ABOUT THIS EXERCISE — Lines holding the word "computer" in the following material must be counted; give only the resulting number.

DATA RECORDS —
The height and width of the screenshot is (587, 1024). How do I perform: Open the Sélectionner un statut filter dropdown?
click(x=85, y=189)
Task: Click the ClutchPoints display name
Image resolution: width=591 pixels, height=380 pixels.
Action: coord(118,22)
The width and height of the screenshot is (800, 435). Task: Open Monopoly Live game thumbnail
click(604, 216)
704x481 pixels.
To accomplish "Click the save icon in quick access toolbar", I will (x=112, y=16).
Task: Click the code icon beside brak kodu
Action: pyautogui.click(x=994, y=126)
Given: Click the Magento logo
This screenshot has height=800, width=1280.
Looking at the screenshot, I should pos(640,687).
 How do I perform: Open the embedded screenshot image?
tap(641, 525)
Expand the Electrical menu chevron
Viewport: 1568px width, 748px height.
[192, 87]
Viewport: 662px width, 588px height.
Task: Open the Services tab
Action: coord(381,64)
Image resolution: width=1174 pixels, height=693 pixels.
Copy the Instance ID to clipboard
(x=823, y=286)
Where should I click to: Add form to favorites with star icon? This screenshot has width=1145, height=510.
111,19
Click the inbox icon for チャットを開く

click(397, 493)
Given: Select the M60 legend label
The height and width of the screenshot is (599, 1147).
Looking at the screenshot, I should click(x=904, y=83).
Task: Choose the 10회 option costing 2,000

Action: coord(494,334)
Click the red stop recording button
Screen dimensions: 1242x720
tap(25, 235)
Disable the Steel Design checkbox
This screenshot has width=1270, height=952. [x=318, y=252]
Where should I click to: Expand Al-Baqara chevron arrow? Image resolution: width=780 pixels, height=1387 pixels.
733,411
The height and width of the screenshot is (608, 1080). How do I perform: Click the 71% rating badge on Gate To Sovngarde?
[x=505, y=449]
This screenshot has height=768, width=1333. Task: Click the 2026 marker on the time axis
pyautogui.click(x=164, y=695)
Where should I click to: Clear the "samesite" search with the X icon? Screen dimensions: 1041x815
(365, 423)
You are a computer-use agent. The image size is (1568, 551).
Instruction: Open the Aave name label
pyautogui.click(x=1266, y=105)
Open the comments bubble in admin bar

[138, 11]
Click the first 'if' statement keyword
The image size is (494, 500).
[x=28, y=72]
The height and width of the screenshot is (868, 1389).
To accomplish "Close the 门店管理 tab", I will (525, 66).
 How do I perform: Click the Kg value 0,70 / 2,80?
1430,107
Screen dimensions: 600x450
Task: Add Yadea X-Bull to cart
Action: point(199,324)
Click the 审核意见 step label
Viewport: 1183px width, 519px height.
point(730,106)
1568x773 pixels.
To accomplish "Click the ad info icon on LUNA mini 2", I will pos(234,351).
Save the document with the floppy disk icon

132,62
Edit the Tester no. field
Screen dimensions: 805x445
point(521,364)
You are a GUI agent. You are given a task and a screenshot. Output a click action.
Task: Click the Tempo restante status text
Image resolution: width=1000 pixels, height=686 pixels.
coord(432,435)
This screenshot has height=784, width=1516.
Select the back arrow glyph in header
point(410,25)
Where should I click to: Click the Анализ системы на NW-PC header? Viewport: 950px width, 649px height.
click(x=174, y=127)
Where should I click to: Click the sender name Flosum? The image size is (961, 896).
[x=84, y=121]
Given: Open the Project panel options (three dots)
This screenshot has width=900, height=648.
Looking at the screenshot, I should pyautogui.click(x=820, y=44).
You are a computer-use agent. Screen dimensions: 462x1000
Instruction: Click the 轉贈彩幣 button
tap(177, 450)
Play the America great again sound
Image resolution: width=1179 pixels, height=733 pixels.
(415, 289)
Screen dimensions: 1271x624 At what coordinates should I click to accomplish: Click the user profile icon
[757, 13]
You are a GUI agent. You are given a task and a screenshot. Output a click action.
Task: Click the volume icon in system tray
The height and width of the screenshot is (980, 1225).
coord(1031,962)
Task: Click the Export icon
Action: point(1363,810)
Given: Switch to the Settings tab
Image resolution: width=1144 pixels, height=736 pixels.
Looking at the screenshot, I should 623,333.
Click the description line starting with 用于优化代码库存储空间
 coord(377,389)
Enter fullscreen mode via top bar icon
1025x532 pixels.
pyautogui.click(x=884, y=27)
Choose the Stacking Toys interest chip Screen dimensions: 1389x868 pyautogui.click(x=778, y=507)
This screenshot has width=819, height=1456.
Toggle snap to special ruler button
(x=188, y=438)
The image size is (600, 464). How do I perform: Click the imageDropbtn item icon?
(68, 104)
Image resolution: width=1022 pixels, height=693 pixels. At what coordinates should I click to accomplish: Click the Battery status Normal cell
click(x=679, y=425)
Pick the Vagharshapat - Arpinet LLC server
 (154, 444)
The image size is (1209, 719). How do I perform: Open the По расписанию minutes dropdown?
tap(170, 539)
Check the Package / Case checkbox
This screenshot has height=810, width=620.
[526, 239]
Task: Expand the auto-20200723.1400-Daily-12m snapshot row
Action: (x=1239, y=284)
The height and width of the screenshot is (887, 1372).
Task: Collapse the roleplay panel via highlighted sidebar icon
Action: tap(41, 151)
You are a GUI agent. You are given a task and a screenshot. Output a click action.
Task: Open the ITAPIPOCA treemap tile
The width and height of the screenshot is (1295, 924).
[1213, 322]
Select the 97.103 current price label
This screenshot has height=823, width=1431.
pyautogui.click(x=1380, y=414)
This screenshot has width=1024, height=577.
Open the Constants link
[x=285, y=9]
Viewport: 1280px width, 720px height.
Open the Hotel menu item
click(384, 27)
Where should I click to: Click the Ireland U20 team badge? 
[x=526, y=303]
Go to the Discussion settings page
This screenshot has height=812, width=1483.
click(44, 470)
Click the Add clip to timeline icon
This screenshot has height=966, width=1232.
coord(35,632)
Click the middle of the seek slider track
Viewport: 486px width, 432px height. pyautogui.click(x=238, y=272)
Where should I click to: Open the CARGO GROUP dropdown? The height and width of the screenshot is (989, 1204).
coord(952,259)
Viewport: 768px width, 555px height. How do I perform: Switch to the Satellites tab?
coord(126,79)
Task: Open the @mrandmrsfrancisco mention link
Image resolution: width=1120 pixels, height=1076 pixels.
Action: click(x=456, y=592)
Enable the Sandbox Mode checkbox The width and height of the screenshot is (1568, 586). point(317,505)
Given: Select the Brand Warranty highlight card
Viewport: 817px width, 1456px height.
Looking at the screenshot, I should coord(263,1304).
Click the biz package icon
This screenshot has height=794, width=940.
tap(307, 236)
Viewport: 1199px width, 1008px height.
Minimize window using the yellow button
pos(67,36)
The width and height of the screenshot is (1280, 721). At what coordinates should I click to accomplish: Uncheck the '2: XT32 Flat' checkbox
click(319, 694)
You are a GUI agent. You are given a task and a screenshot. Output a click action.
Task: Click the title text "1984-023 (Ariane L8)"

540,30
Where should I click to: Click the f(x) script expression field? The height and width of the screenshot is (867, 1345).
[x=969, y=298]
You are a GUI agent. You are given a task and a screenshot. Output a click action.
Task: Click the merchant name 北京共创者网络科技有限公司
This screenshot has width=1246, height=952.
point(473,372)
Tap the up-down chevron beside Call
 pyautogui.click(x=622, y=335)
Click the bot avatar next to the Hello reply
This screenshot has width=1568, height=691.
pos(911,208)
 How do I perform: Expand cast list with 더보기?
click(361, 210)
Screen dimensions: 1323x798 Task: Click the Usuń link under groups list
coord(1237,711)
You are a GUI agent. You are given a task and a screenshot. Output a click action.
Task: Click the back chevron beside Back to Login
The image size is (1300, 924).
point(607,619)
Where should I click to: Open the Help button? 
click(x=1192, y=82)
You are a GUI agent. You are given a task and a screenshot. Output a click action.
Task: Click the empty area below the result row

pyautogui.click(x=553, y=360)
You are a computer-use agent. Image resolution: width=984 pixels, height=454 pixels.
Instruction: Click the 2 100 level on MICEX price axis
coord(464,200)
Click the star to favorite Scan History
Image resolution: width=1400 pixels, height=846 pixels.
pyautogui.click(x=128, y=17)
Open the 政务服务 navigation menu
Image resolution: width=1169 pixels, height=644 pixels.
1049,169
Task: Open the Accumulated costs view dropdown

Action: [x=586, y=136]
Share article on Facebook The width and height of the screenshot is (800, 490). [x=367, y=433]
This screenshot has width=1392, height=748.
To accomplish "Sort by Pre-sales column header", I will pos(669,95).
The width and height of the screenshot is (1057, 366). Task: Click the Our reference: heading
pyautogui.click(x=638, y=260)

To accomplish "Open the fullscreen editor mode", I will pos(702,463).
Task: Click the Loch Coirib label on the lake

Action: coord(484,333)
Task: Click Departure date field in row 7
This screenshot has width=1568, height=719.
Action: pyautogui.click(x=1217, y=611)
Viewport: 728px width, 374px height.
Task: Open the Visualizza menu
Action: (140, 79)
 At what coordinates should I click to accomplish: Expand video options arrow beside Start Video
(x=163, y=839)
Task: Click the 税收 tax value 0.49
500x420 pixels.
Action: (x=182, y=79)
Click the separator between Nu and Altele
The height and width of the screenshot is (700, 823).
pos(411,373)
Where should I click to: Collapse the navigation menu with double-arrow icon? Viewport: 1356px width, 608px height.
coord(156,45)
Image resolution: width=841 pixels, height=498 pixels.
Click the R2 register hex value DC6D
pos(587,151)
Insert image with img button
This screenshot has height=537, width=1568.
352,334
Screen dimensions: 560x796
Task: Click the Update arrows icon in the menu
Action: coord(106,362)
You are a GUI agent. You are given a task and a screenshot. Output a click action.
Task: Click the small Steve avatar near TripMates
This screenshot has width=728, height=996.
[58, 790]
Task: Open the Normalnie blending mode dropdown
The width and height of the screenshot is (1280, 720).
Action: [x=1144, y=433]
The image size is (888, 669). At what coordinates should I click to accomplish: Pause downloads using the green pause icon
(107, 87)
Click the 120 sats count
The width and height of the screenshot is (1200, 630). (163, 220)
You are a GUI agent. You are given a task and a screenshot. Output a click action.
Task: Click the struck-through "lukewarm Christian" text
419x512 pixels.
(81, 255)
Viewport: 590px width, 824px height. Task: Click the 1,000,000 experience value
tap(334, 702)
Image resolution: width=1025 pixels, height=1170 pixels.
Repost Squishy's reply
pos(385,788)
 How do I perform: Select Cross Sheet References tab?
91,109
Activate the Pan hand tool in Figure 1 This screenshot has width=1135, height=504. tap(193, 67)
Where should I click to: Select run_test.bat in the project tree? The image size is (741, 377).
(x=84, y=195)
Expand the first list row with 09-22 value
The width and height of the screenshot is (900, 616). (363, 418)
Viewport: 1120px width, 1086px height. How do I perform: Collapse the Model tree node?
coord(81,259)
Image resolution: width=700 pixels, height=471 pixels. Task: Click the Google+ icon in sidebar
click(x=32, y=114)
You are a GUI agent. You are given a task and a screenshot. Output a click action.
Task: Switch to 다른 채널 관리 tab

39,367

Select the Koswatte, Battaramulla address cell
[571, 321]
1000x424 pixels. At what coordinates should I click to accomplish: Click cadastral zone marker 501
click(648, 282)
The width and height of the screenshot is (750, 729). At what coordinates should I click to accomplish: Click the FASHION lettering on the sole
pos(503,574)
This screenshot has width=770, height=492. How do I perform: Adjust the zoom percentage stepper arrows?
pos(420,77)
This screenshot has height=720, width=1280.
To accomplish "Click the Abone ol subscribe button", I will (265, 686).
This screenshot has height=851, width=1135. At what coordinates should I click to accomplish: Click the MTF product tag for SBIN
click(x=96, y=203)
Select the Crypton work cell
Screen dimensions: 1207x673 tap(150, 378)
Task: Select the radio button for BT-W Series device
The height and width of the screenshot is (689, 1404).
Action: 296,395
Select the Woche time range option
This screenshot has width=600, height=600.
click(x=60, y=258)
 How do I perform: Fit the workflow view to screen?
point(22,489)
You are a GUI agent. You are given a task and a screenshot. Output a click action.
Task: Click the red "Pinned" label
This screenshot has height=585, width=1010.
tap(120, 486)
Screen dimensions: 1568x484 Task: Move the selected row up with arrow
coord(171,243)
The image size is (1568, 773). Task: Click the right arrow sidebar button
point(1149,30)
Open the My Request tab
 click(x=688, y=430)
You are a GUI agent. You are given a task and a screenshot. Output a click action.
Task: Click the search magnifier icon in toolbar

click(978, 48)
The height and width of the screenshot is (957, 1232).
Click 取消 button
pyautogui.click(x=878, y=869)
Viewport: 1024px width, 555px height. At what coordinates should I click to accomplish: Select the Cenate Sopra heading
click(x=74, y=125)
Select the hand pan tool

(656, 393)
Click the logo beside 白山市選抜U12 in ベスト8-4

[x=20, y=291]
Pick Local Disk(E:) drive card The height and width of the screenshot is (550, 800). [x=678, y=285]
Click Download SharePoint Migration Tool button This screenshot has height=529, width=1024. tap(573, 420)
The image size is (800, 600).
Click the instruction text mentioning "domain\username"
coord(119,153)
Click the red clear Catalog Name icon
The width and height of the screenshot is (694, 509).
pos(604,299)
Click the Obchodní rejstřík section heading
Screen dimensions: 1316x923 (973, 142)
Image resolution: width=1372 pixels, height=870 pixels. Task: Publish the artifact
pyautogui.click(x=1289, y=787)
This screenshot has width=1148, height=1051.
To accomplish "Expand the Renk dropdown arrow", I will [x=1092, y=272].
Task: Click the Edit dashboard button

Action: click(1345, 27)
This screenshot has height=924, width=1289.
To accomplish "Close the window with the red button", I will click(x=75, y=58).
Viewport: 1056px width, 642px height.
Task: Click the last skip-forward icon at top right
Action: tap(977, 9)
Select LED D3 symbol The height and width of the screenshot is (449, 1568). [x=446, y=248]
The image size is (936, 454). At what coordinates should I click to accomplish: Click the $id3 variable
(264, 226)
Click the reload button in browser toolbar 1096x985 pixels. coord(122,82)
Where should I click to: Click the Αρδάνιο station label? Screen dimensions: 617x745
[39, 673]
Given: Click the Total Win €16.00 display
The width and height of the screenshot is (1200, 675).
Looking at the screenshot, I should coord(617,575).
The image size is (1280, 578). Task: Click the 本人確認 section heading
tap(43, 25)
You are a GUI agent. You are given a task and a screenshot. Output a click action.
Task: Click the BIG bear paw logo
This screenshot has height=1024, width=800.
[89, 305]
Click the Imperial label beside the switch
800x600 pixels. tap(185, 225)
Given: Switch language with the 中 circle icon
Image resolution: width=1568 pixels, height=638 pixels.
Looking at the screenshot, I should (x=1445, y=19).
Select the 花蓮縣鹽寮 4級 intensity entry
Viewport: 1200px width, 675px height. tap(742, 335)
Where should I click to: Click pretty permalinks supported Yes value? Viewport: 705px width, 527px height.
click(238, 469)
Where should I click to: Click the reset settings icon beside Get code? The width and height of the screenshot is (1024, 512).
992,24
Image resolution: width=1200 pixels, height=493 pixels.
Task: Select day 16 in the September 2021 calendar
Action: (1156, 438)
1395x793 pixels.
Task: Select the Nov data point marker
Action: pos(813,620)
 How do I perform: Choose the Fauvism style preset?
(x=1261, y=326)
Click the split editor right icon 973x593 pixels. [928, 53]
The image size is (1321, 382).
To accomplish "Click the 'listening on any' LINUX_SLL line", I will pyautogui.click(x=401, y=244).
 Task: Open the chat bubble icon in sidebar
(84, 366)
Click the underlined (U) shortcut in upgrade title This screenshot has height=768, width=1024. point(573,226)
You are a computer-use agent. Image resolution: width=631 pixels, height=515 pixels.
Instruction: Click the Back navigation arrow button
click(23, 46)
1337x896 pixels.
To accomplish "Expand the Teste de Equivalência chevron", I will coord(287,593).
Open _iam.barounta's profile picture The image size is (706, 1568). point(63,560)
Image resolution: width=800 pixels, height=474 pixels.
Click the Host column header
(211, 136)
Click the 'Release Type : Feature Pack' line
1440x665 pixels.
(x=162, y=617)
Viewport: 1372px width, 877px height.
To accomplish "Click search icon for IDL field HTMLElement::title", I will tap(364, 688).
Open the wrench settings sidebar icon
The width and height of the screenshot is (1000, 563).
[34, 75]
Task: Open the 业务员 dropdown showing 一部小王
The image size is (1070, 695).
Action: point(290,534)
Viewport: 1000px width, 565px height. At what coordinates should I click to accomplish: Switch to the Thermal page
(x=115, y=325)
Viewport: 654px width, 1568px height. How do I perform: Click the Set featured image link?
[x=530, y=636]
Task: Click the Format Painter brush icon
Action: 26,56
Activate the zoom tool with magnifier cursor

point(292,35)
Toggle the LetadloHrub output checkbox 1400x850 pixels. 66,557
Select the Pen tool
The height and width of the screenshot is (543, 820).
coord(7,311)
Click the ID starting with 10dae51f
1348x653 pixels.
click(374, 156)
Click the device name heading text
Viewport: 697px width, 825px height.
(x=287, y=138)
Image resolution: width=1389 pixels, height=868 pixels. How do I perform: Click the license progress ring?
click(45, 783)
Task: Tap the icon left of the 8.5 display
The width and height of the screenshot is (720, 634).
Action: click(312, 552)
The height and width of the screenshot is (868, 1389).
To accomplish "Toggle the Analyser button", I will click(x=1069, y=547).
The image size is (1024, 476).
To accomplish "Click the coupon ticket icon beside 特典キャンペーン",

RESULT FOR THIS TASK — 4